* [TASK DETAILS] Below are the entries; transcribe them exactly and drop every picture.

Content starts

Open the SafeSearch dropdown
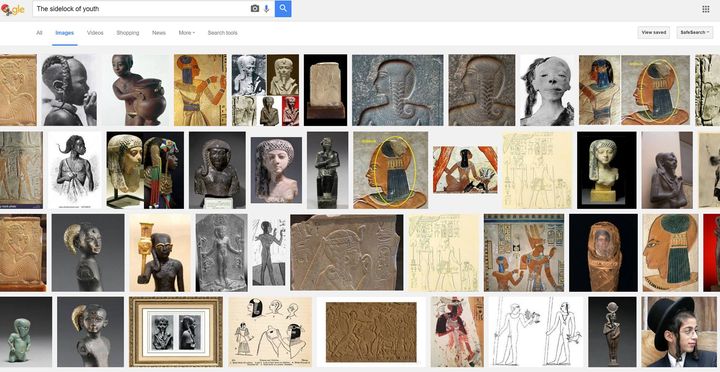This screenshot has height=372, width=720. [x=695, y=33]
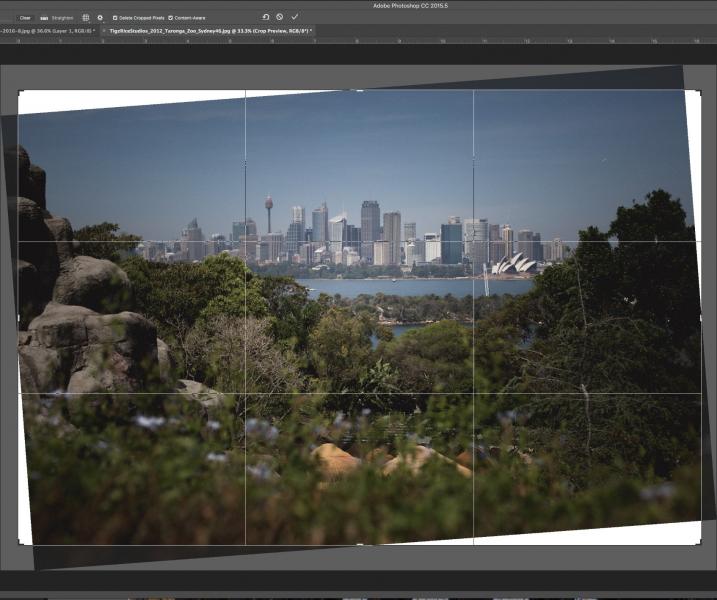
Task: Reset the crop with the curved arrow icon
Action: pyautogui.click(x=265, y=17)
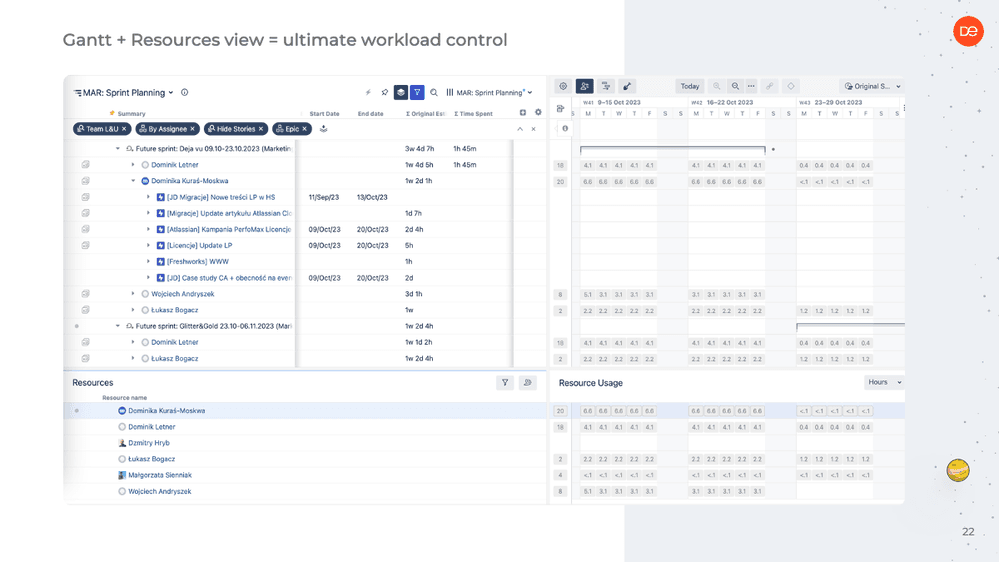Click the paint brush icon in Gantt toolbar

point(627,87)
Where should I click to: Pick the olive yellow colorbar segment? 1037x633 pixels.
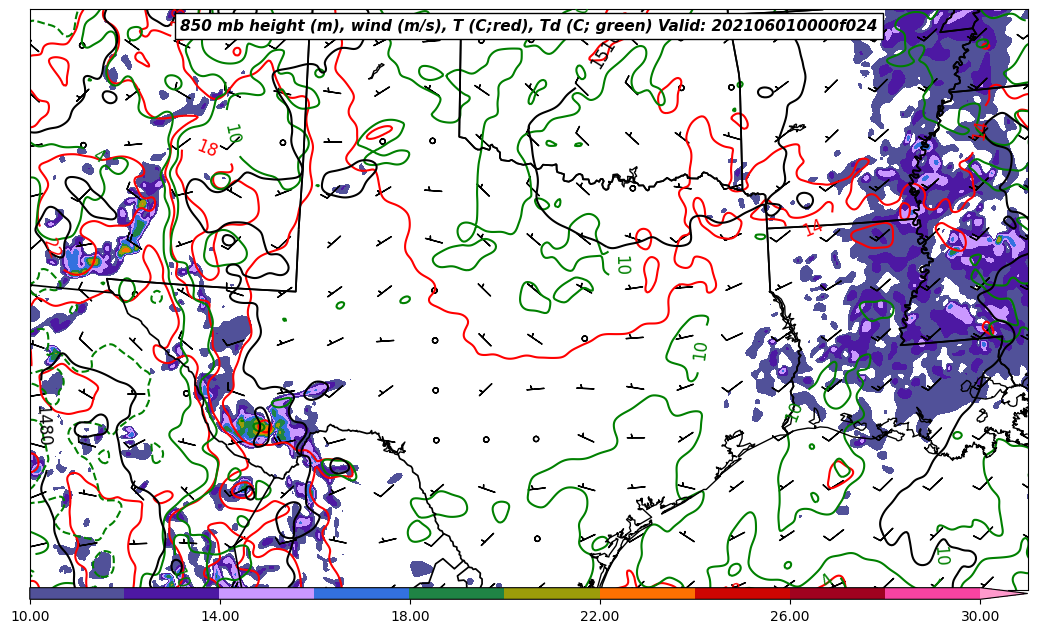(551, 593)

Content ends

* [RESULT FOR THIS EXERCISE]
Open the SafeSearch dropdown
This screenshot has height=372, width=720. [x=695, y=33]
Task: Reset the crop with the curved arrow icon
Action: pyautogui.click(x=265, y=17)
Click the paint brush icon in Gantt toolbar

point(627,87)
Where should I click to: Pick the olive yellow colorbar segment? 1037x633 pixels.
(551, 593)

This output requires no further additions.